Em comunicado, a associação ambientalista Zero revela que as concentrações de dióxido de azoto medidas na Avenida da Liberdade, em Lisboa, excedem os limites da legislação europeia. Depois de em 2020 e 2021, devido à pandemia, os indicadores de qualidade do ar terem atingido níveis mínimos, em 2022 voltaram a ultrapassar os patamares requeridos.
Apresentam-se agora os dados relativos aos primeiros três meses deste ano que confirmam a tendência de uma poluição acima do supostamente permitido. Diz a Zero que “dados ainda sujeitos a validação final apontam para um valor médio de dióxido de azoto de 48 microgramas por metro cúbico (µg/m3), 03 µg/m3 acima da média registada em 2022”, isto na estação de medição da Avenida da Liberdade. No Porto, na estação de medição da Praça Sá Carneiro, e em Braga os dados “apontam para valores médios de aproximadamente 36 e 35 µg/m3, respetivamente”, abaixo da média do ano passado.
Recorde-se que a legislação europeia estabelece limites de 40 microgramas por metro cúbico (µg/m3) para as emissões de dióxido de azoto, um poluente resultante sobretudo da combustão de motores. Mas se tivermos em conta os valores recomendados pela Organização Mundial de Saúde a situação ainda seria pior já que estes se situam nos 10 µg/m3.
Assinalando o Dia Nacional do Ar, a organização defende no mínimo a atualização da Zona de Emissões Reduzidas em Lisboa. Esta não é atualizada desde 2015 estabelecendo "apenas regras de acesso ligadas a tecnologias obsoletas", ou seja sujeitando a uma autorização da autarquia a circulação de veículos com matrículas anteriores às normas Euro.

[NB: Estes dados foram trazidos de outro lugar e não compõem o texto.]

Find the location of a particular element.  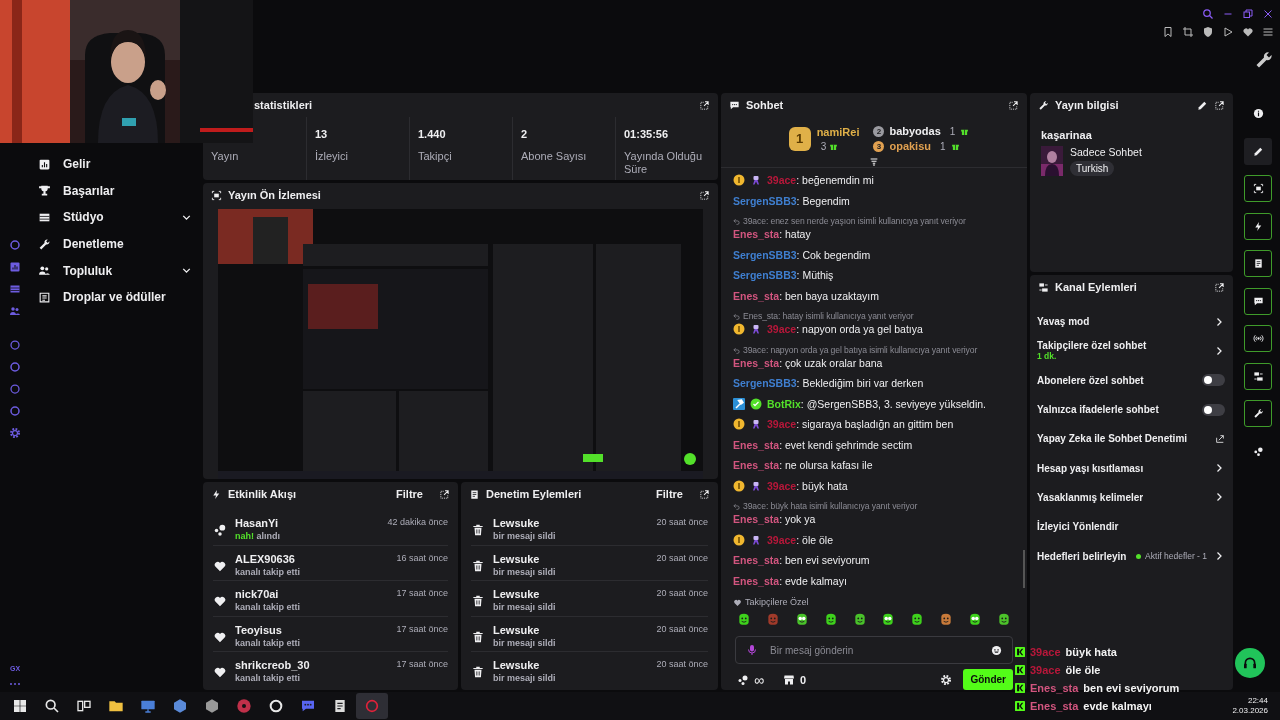

sidebar-item: Başarılar is located at coordinates (116, 191).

Os ambientalistas, porém, defendem que se vá mais longe e que “desejavelmente” se crie “uma Zona Zero Emissões, quer em Lisboa, quer no Porto, abrangendo os centros das cidades”. Estas seriam zonas em que a circulação estaria restrita a “transportes públicos, veículos de residentes e veículos sem emissões de forma limitada”. Apoia-se ainda o incremento de condições para a circulação de peões e uma boa integração com ciclovias e transportes públicos.

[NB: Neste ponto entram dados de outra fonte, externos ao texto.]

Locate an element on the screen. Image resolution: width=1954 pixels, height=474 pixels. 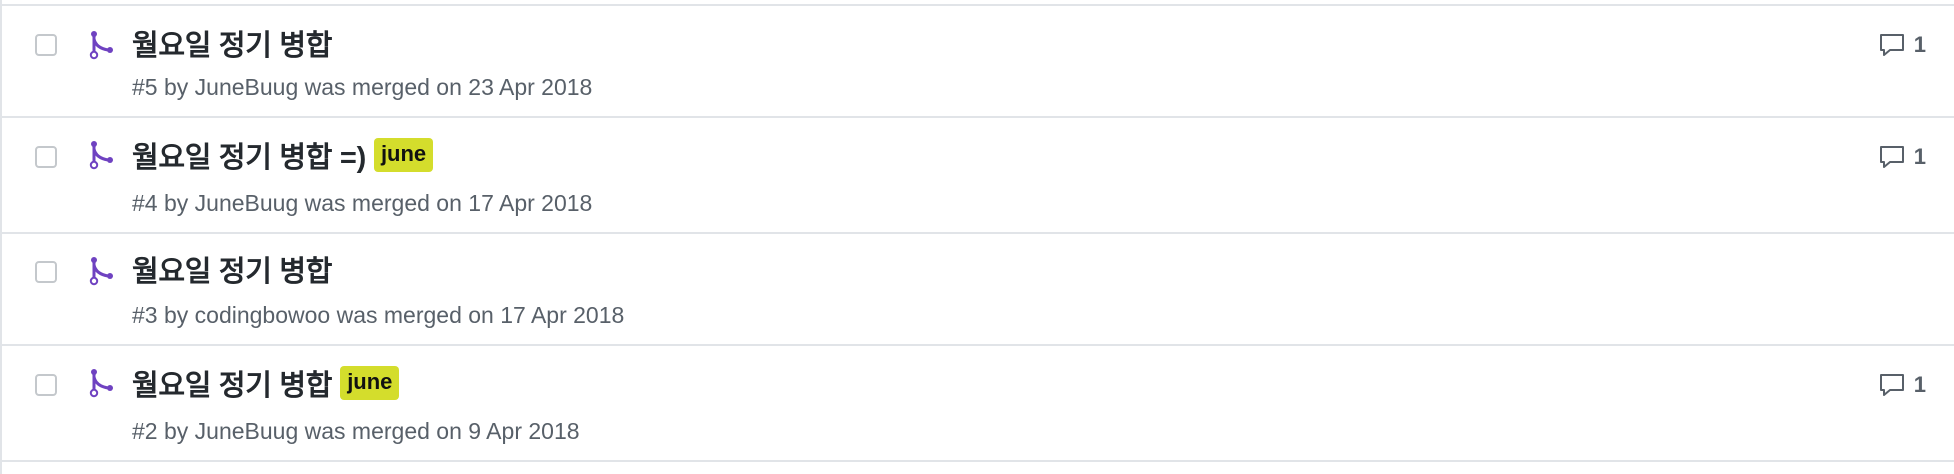
pr-title-line: 월요일 정기 병합 june is located at coordinates (266, 383).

A Zero insiste igualmente em considerar que “o papel do Estado é fundamental para evitar a inação das autarquias”. Estas deveriam criar Planos de Melhoria da Qualidade do Ar e os seus Programas de Execução. Só que ainda não se publicou nenhum Programa de Execução para o Plano de Melhoria da Qualidade do Ar da Região de Lisboa e Vale do Tejo, que foi aprovado em 2019.